> DATA SHOWN:
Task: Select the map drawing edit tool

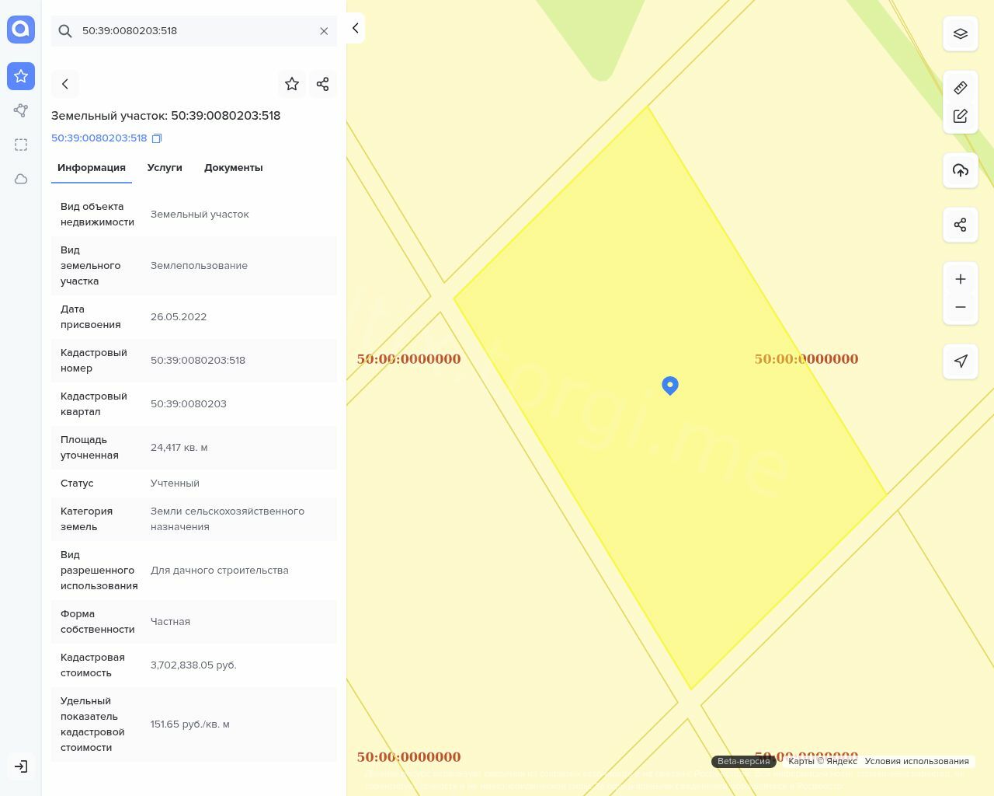Action: pos(961,116)
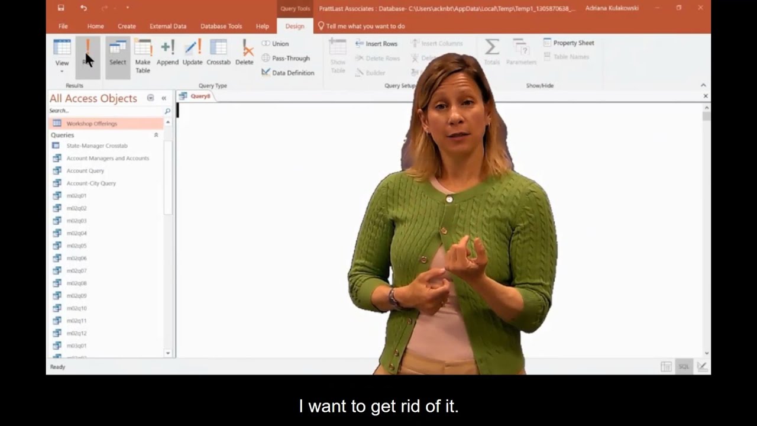
Task: Toggle the Property Sheet pane
Action: (568, 43)
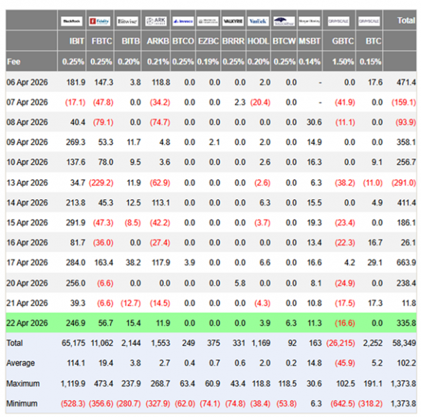Click the GBTC ticker header

point(343,41)
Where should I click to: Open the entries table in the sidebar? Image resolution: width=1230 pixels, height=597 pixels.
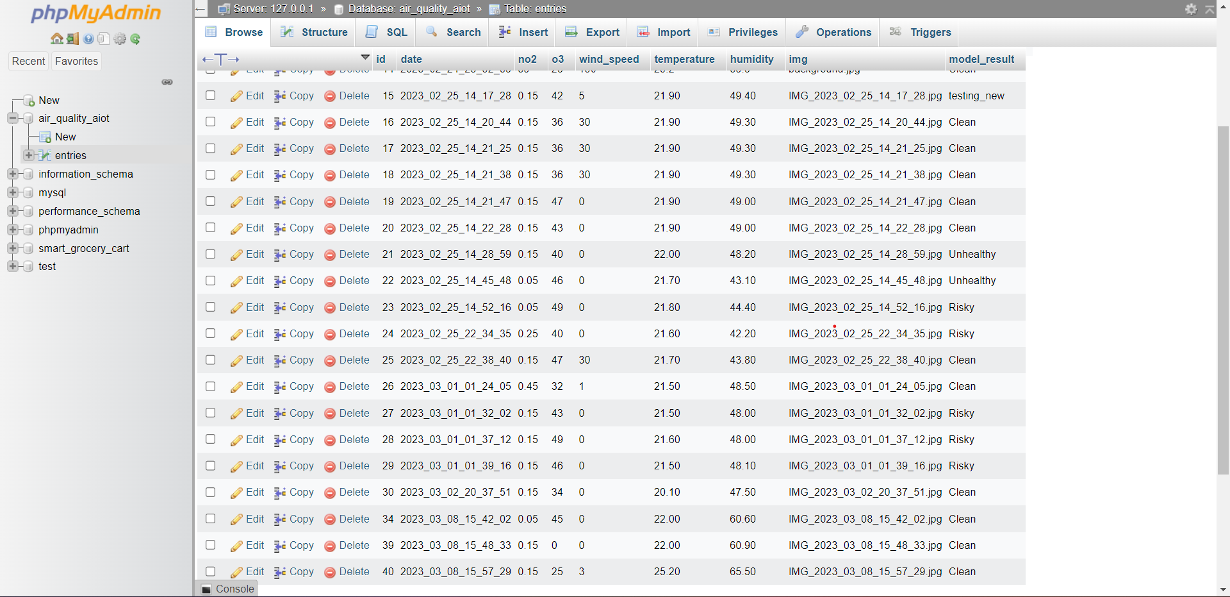[x=70, y=155]
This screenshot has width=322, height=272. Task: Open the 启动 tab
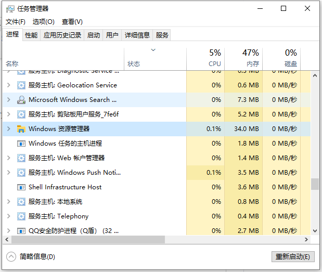(x=94, y=35)
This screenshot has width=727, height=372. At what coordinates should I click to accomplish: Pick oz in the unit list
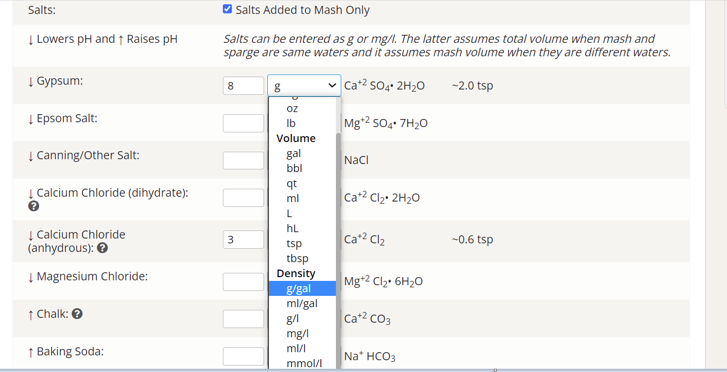point(293,108)
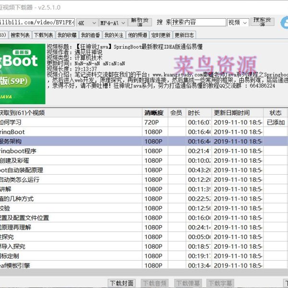
Task: Switch to the 下载列表 tab
Action: pos(44,35)
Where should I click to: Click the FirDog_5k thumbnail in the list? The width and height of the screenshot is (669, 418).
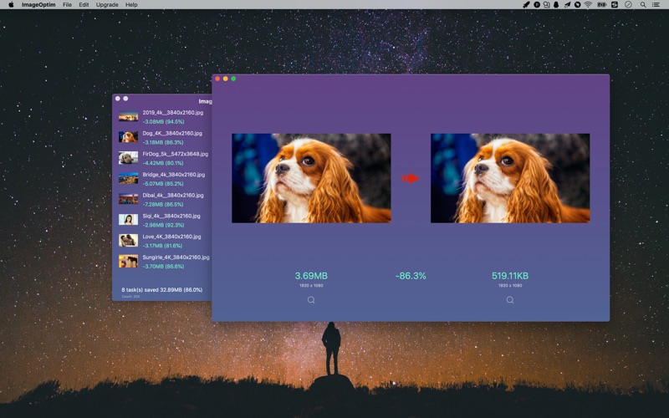(128, 157)
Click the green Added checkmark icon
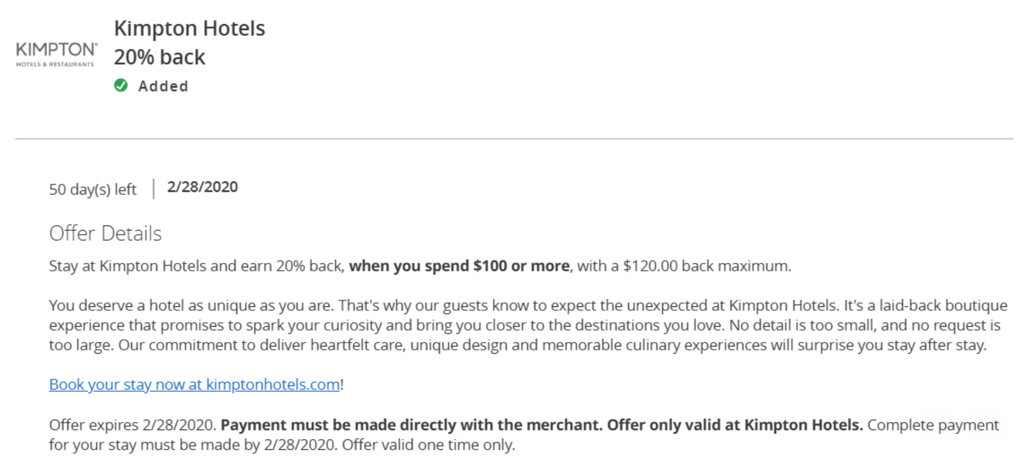The height and width of the screenshot is (473, 1020). click(121, 86)
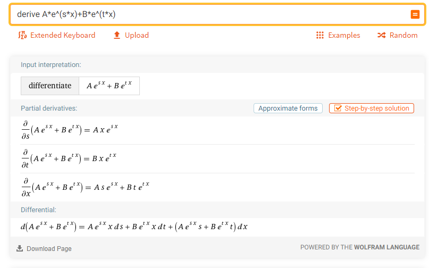This screenshot has height=268, width=429.
Task: Click the Input interpretation pod heading
Action: click(51, 64)
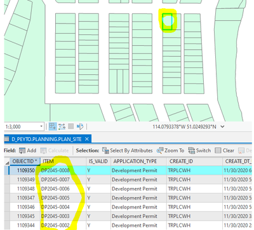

> YOUR TASK: Quote all of the entries above word for word, leaving the pictures out.

> THE RESPONSE:
Task: Select the map drawing edit tool

Action: pos(961,116)
Task: Toggle the Property Sheet pane
Action: (568, 43)
Click the GBTC ticker header

point(343,41)
Where should I click to: Open the entries table in the sidebar? Image resolution: width=1230 pixels, height=597 pixels.
[x=70, y=155]
This screenshot has width=322, height=272. Task: Open the 启动 tab
(x=94, y=35)
This screenshot has width=727, height=372. At what coordinates should I click to accomplish: Pick oz in the unit list
point(293,108)
Task: Switch to the 下载列表 tab
Action: pos(44,35)
Where should I click to: Click the FirDog_5k thumbnail in the list? The width and height of the screenshot is (669, 418).
(128, 157)
Click the green Added checkmark icon
The height and width of the screenshot is (473, 1020). click(121, 86)
This screenshot has height=268, width=429.
Task: Click the Input interpretation pod heading
Action: click(51, 64)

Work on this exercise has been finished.